[Data items]
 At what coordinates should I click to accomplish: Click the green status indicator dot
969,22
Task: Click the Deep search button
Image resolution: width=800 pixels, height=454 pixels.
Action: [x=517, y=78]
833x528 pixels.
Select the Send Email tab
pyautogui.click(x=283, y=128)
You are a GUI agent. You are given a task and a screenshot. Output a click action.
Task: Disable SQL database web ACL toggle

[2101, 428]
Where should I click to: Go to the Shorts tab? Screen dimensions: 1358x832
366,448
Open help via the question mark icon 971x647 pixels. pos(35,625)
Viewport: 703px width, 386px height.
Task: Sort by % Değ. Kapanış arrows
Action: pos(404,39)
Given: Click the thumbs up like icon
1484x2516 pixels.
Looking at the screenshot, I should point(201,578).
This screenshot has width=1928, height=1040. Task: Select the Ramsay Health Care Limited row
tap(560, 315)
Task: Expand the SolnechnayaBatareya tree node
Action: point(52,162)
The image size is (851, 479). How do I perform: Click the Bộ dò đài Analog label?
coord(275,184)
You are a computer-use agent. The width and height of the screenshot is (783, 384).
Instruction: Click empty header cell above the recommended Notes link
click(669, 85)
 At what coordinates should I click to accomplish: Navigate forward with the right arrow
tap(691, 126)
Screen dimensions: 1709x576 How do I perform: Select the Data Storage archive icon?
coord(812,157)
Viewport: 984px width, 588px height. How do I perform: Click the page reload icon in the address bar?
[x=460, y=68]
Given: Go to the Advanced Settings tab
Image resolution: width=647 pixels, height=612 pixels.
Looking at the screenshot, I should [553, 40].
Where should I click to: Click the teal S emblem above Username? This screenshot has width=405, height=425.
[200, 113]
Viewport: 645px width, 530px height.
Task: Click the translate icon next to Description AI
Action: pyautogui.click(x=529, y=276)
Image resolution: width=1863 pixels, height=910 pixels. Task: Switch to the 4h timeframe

◆ **The task**:
Scan the records above, then copy out each line that mentions "agent".

◆ **Response box**:
You are a GUI agent. You are given a task and a screenshot. Output a click action.
You are a computer-use agent. The width and height of the screenshot is (783, 384).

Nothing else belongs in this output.